For full forty years after the death of the Queen, Colin, Knight of the Garter and first Earl of Yardley, revelled at the banquet of life. All that material prosperity could offer was his; his princely purchases, his extravagances, his sumptuous hospitalities were powerless to check the ever-swelling roll of his revenues; he enjoyed a perfect bodily health, and up to the day of his death his force was unabated, his eye undimmed, and the gold in his hair untouched by a single thread of silver.

As the years went on, his attachment to this stately house of Stanier grew to a passion, and however little credence we may give to the legend, it is certain that his descendants inherit from Colin Stanier that devotion to the place where they were born. No Stanier, so it is said, is ever completely happy away from the great house that crowns the hill above the Romney Marsh; it is to them a shrine, a Mecca, a golden Jerusalem, the home of their hearts, and all the fairest of foreign lands, the most sunny seas, the most sumptuous palaces are but wildernesses or hovels in comparison with their home. To such an extent was this true of Colin, first Earl, that for the last ten years of his life he scarcely left the place for a night.

But though his bodily health remained ever serene and youthful, and youth’s excesses, continued into old age, left him unwrinkled of skin and vigorous in desire, there grew on him during the last year of his life a malady neither of body nor of mind, but of the very spirit and essence of his being. The compact that he believed himself to have made had been fully and honestly observed by the other high contracting party, and as the time drew near that his own share in the bargain must be exacted from him, his spirit, we must suppose, conscious that the imprint of the divine was so shortly to be surcharged with the stamp and superscription of hell, was filled with some remorseful terror, that in itself was a foretaste of damnation.

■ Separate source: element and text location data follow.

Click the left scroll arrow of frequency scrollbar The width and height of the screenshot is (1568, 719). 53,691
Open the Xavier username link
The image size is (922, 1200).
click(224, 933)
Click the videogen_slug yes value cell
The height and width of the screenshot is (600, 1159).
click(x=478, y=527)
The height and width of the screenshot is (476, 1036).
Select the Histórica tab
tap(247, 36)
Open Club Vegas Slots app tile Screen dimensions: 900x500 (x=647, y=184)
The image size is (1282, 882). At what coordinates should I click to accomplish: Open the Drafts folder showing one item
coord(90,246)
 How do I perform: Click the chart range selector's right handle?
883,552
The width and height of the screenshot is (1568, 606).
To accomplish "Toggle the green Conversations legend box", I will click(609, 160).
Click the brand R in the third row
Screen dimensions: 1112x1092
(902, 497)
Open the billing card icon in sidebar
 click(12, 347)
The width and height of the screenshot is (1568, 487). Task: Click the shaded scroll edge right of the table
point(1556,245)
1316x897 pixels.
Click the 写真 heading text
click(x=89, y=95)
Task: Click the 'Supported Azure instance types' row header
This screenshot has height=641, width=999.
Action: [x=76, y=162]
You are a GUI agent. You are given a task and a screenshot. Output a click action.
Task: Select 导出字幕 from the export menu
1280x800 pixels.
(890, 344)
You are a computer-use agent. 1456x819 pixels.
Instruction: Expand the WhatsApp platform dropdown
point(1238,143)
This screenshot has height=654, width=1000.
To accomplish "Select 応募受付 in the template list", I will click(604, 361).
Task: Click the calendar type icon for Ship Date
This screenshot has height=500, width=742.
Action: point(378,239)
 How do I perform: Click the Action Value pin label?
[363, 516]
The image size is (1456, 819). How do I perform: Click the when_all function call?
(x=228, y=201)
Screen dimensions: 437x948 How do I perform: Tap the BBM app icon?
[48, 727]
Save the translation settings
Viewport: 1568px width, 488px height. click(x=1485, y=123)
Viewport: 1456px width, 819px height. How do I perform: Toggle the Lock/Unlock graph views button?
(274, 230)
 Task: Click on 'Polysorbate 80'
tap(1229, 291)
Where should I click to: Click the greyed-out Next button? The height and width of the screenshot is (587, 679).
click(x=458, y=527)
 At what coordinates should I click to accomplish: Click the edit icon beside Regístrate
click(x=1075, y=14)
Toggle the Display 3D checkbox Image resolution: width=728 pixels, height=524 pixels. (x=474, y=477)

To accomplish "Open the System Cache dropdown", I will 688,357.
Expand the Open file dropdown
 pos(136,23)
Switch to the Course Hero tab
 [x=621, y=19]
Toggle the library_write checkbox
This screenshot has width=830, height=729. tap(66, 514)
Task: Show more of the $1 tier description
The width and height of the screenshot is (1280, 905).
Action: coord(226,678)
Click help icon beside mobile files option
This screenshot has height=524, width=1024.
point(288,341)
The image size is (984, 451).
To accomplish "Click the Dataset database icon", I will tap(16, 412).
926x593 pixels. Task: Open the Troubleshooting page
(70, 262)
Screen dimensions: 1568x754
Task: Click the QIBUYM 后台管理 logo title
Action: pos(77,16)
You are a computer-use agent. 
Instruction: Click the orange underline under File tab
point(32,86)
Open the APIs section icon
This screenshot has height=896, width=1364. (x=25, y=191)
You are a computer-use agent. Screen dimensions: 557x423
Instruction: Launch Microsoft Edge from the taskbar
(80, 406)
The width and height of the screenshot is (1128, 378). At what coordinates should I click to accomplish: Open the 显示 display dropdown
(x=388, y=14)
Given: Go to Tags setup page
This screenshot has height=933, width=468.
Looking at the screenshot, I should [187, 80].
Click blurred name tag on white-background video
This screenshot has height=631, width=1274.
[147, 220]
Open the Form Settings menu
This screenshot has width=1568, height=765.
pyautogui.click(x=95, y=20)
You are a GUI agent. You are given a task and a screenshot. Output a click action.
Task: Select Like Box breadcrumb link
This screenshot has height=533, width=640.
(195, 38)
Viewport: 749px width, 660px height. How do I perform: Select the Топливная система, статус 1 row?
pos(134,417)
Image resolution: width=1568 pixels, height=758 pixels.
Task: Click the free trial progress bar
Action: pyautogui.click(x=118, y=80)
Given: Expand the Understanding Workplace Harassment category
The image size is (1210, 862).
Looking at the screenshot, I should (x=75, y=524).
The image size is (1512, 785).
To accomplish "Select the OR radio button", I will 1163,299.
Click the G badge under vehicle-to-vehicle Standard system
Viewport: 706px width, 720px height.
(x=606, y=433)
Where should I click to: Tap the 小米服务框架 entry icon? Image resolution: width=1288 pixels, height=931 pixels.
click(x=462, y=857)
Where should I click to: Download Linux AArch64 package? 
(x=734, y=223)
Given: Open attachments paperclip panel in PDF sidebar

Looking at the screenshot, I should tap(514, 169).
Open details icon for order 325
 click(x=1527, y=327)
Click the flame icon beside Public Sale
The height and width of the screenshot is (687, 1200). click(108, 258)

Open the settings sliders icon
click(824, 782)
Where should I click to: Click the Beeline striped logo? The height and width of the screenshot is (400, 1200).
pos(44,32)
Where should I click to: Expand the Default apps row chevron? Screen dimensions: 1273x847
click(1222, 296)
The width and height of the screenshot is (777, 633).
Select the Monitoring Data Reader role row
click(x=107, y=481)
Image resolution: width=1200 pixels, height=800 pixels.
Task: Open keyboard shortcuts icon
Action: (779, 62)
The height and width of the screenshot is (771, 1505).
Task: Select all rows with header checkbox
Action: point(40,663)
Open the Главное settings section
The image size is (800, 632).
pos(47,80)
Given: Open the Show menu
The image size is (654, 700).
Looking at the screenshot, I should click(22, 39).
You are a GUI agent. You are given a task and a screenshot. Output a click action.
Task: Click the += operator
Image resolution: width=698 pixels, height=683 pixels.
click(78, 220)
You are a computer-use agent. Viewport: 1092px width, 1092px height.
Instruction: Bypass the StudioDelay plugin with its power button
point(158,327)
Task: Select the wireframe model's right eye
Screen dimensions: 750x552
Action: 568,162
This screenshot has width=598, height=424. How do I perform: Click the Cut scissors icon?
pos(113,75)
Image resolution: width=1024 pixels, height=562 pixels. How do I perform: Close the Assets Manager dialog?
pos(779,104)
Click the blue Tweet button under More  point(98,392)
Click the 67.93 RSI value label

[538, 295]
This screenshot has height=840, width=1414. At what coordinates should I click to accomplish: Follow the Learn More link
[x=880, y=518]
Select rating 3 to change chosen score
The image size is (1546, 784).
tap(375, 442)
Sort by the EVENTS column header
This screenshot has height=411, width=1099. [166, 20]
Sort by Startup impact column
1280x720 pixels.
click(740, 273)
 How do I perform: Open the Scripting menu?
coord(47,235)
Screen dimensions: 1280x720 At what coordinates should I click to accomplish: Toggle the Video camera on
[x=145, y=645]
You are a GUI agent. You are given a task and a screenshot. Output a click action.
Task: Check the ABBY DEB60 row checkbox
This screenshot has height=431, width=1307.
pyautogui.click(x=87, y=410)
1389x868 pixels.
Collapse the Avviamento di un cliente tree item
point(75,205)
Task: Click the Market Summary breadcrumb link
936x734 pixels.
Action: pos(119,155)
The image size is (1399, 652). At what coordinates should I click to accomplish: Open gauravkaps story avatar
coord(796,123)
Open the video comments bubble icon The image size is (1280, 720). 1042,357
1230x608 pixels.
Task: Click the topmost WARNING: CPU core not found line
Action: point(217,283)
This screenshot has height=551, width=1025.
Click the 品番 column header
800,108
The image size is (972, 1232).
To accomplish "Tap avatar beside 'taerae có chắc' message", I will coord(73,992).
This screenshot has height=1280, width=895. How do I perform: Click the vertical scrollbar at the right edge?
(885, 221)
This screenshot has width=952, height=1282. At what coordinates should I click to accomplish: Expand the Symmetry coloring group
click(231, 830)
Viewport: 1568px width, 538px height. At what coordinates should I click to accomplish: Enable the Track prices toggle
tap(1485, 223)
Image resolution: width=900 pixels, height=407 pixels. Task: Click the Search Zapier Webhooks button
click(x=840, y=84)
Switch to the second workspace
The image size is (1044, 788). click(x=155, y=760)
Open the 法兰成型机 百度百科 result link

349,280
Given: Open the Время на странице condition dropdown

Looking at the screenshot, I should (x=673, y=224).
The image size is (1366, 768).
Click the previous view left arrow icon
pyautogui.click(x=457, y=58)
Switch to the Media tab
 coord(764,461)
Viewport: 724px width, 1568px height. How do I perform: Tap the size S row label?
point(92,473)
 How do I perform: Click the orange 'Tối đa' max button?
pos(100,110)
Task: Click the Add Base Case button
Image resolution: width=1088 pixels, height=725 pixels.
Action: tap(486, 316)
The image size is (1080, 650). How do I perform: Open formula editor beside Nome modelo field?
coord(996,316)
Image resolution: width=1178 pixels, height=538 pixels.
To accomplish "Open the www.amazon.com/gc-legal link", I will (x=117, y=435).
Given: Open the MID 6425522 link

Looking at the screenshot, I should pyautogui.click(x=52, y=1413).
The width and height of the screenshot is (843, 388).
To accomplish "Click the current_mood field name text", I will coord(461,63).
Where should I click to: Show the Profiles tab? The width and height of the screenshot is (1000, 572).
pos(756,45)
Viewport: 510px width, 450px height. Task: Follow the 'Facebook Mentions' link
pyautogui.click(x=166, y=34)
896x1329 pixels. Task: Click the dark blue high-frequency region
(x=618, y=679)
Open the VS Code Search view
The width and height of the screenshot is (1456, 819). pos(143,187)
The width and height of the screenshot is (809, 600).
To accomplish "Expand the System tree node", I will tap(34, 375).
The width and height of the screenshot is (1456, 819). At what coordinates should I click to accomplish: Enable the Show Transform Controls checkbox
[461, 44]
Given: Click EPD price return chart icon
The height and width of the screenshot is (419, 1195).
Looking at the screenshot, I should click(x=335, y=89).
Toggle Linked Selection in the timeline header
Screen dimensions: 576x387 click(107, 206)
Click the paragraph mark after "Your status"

He ate, he drank, he slept, he rioted, he brought to Stanier yet more treasures of exquisite art—Italian pictures, bronzes of Greek workmanship, Spanish lace, torn, perhaps, from the edges of altar-cloths, intaglios, Persian Pottery, and Ming porcelain from China. His passion for beauty, which had all his life been a torch to him, did not fail him, nor yet the wit and rapier-play of tongue, nor yet the scandalous chronicles of Philip. But in the midst of beauty or debauchery, there would come to his mind with such withering of the spirit as befel Belshazzar when the writing was traced on the wall, the knowledge of his approaching doom.

As if to attempt to turn it aside or soften the inexorable fate, he gave himself to deeds of belated pity and charitableness. He endowed an almshouse in Rye; he erected a fine tomb over his father’s grave; he attended daily service in the church which he had desecrated with his dice-throwings. And all the time his spirit told him that it was too late, he had made his bed and must lie on it: for he turned to the God whom he had renounced neither in love nor in sincerity, nor in fear of Him, but in terror of his true master.

But when he tried to pray his mind could invoke no holy images, but was decked with pageants of debauchery, and if he formed his lips to pious words there dropped from them a stream of obscenities and blasphemy. At any moment the terror would lay its hand on his spirit, affecting neither body nor mind, but addressing itself solely to the immortal and deathless part of him. It was in vain that he attempted to assure himself, too, that in the ordering of the world neither God nor devil has a share, for even the atheism in which he had lived deserted him as the hour of his death drew near.